Hacia el Norte, en Teloloapan, despacha el munícipe Ignacio Valladares, videograbado por elementos de La Familia Michoacana realizando el compromiso de proteger al grupo. Todo ocurre en Guerrero, el Estado con más asesinatos por tasa en México y por encima de Chihuahua, Tamaulipas o Michoacán, pero que también arrastra uno de los mayores rezagos educativos y padece de los peores indicadores de pobreza. Hoy se vive en una atmósfera en la que se agudizaron todos los problemas tras la desaparición de los 43 normalistas, ordenada por el alcalde de Iguala, José Luis Abarca y su esposa María de los Ángeles Pineda.

 

En materia de inseguridad, es el primer lugar en homicidios dolosos en 2014 (mil 150 casos hasta septiembre).
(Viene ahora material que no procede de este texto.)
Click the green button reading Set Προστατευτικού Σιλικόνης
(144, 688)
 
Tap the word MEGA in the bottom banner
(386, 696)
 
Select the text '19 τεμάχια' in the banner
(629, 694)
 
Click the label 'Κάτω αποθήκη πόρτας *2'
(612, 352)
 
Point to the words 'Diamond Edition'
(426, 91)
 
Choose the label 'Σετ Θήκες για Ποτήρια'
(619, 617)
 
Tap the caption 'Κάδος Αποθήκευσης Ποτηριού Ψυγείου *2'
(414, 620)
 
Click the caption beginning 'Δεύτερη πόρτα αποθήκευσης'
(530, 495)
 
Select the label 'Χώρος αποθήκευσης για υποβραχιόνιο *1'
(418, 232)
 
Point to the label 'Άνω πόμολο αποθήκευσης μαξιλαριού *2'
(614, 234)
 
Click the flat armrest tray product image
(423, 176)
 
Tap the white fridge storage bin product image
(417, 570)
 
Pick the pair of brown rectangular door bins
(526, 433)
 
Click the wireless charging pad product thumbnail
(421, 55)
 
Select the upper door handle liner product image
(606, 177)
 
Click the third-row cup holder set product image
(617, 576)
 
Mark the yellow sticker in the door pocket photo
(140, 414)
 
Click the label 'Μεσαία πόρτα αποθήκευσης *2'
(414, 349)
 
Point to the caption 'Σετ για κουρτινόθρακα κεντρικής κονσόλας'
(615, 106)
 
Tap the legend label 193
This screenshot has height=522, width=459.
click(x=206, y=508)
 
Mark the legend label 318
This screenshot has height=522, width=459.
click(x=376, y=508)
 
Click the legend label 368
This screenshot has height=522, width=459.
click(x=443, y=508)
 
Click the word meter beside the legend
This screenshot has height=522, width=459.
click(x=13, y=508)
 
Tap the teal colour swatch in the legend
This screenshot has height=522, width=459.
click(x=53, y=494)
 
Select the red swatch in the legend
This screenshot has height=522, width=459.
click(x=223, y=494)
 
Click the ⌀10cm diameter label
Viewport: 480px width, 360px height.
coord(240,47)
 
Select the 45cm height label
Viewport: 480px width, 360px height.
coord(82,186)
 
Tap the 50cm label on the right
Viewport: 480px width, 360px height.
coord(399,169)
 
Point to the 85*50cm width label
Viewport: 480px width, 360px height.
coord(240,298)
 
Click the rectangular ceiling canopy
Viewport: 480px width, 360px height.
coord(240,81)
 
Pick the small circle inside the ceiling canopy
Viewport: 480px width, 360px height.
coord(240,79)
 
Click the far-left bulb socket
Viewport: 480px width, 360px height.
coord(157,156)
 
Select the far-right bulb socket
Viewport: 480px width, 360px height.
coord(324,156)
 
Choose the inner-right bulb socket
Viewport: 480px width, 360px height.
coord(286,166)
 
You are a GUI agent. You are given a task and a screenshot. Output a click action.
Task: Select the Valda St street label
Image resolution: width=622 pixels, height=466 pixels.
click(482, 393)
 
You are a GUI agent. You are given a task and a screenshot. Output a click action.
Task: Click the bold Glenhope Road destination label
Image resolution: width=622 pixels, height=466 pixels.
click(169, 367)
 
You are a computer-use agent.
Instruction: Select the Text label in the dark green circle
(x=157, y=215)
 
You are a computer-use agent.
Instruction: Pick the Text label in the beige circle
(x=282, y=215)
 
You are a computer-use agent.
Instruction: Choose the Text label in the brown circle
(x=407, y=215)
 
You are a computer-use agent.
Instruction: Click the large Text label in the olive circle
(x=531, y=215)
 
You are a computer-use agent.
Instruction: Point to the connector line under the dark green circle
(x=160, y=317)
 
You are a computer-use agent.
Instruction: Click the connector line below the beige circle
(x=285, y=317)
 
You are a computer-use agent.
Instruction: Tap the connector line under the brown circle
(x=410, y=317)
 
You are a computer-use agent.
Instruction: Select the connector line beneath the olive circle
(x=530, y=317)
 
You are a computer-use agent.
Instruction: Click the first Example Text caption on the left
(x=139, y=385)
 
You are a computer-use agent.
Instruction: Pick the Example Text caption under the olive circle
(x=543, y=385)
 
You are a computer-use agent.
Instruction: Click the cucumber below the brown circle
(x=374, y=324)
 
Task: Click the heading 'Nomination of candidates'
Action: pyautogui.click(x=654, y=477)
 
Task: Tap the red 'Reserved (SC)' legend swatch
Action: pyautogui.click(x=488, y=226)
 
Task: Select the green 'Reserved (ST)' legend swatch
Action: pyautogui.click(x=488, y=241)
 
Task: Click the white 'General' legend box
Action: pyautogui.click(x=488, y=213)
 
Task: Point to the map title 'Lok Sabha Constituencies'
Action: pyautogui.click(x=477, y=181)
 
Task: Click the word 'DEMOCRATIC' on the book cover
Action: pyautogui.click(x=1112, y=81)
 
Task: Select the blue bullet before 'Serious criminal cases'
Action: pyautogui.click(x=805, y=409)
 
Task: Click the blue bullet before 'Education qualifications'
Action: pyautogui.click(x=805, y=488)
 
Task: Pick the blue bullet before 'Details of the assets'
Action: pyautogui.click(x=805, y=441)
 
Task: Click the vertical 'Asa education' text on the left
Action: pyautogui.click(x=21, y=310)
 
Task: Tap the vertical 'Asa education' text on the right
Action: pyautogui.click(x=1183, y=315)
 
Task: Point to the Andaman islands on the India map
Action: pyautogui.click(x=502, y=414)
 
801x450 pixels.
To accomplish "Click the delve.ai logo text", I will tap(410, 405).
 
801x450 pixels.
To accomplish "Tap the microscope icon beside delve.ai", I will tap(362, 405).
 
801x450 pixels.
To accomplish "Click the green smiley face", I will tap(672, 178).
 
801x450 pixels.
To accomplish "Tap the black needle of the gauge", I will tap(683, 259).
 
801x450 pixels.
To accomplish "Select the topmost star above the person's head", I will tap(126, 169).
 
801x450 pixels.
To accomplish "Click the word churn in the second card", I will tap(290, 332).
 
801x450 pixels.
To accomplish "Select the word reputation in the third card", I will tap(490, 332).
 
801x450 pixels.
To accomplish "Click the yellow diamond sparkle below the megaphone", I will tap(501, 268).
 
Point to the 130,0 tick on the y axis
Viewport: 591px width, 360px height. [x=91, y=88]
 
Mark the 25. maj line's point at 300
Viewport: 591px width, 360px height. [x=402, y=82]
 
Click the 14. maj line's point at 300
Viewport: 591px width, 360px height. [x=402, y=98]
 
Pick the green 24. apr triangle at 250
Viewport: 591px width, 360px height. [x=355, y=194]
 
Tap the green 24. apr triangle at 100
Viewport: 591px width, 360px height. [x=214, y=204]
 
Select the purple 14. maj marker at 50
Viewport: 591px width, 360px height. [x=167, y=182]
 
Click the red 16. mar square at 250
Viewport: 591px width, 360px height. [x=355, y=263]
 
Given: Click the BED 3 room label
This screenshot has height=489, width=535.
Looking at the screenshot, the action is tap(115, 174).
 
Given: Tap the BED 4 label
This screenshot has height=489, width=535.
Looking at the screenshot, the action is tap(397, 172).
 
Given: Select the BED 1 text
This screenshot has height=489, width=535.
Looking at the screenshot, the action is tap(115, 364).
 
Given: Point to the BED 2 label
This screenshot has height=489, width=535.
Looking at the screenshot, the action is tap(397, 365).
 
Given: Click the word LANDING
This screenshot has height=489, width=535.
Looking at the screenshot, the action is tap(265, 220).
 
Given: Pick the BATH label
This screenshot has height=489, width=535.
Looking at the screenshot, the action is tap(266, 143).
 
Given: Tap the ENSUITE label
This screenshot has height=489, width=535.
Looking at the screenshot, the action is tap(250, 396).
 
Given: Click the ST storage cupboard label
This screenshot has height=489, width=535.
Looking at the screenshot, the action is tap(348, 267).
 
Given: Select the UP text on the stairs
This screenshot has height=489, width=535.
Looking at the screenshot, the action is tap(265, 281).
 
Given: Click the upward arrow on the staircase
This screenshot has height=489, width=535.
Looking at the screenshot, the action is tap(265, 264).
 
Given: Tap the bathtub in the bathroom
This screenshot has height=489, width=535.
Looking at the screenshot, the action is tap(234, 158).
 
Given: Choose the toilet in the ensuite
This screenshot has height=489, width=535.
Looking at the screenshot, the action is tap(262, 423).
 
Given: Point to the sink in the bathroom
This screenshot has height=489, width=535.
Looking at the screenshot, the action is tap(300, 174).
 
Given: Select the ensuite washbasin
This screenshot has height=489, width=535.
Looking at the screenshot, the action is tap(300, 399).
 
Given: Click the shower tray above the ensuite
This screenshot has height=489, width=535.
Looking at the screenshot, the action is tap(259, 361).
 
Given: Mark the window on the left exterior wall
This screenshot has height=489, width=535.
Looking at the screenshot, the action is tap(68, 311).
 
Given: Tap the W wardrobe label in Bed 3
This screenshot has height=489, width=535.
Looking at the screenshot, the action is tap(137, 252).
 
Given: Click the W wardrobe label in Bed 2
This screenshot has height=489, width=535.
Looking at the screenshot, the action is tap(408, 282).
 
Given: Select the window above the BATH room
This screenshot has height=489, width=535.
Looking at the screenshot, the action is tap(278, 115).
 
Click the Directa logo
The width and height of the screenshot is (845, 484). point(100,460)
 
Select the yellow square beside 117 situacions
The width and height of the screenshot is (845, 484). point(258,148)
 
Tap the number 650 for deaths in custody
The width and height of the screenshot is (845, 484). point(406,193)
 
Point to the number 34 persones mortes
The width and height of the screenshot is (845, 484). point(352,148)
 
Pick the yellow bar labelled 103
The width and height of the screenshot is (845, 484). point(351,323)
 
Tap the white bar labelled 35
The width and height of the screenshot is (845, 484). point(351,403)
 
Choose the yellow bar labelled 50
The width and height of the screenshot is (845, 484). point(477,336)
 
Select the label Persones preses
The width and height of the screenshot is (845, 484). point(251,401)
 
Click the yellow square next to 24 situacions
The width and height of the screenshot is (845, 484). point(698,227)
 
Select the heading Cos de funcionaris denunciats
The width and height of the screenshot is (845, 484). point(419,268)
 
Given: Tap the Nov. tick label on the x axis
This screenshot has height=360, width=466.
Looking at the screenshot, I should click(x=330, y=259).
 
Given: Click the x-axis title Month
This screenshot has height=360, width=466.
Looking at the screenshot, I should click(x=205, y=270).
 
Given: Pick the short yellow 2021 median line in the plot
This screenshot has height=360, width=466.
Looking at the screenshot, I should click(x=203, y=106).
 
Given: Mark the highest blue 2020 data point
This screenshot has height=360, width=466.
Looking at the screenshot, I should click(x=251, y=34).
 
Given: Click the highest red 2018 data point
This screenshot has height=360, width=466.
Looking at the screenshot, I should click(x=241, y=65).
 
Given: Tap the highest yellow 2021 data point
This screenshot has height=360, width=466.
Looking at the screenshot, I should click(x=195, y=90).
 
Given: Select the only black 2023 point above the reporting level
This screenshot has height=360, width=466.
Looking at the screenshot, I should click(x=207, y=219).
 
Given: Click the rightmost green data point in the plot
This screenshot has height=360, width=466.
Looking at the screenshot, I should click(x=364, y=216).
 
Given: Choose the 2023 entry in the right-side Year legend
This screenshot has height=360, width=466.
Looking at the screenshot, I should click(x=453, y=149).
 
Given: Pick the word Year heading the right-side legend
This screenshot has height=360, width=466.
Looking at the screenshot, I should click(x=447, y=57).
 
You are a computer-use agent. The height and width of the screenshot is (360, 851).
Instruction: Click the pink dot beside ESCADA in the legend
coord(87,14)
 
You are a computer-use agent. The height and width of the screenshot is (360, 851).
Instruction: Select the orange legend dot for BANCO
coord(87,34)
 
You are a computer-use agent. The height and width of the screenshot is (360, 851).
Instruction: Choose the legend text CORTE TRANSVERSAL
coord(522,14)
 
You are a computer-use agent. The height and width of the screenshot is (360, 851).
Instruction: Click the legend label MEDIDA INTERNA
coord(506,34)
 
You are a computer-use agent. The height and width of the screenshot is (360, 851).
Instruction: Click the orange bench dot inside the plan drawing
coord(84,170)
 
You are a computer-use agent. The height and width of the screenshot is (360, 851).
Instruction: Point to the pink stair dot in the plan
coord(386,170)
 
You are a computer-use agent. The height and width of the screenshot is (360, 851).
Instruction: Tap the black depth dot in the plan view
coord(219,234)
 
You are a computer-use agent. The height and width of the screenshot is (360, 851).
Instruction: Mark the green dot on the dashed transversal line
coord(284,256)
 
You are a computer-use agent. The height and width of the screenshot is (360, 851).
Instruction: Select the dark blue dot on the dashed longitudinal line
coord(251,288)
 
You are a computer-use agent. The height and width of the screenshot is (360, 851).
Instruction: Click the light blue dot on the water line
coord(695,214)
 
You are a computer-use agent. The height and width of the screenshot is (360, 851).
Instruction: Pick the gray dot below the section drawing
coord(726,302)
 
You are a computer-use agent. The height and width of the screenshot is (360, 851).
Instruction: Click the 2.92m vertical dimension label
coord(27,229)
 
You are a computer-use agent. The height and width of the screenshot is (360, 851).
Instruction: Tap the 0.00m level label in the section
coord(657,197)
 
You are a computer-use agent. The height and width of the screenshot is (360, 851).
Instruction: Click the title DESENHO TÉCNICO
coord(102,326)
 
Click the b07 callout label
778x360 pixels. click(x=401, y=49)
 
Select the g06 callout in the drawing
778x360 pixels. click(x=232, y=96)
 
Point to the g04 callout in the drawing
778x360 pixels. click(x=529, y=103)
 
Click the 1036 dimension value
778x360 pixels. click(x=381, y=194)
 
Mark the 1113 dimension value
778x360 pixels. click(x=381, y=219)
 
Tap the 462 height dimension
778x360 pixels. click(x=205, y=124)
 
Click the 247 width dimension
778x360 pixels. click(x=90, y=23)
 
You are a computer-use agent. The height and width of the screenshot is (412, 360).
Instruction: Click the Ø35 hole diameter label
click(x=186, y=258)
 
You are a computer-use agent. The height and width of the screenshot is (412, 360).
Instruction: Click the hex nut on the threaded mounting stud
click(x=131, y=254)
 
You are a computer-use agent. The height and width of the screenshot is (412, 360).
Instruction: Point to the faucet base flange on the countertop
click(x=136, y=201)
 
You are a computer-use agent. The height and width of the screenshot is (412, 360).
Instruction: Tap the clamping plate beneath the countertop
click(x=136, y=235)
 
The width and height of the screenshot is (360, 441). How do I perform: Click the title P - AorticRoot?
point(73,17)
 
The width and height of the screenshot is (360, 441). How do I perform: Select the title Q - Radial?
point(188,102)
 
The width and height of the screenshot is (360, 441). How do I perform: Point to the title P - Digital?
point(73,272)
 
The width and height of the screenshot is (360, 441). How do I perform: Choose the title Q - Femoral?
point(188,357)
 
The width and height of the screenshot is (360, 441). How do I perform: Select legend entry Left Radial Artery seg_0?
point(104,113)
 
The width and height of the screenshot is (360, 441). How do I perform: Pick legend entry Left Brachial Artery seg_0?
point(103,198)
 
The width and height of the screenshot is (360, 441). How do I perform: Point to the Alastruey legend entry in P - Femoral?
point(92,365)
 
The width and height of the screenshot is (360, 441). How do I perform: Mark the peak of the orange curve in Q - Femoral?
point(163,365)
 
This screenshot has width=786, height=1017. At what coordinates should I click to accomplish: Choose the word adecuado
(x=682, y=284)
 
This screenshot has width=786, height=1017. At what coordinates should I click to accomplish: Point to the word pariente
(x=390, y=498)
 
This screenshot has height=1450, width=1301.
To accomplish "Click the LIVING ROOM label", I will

De cerrar así el año repetiría el mismo lugar de 2013 (dos mil 87).

 

Tras una investigación de Periódicos Asociados en Red (PAR), se concluye que la Entidad atraviesa por una crisis económica, política y social que la hace transitar por una fragilidad gubernamental que, de seguir así, se podría convertir en un Estado fallido, advierte Gabino Solano Ramírez, doctor en Ciencia Política de la Universidad Autónoma de Guerrero. “Formalmente funcionan las instituciones, pero cada vez más espacios de poder son capturados por los poderes fácticos”.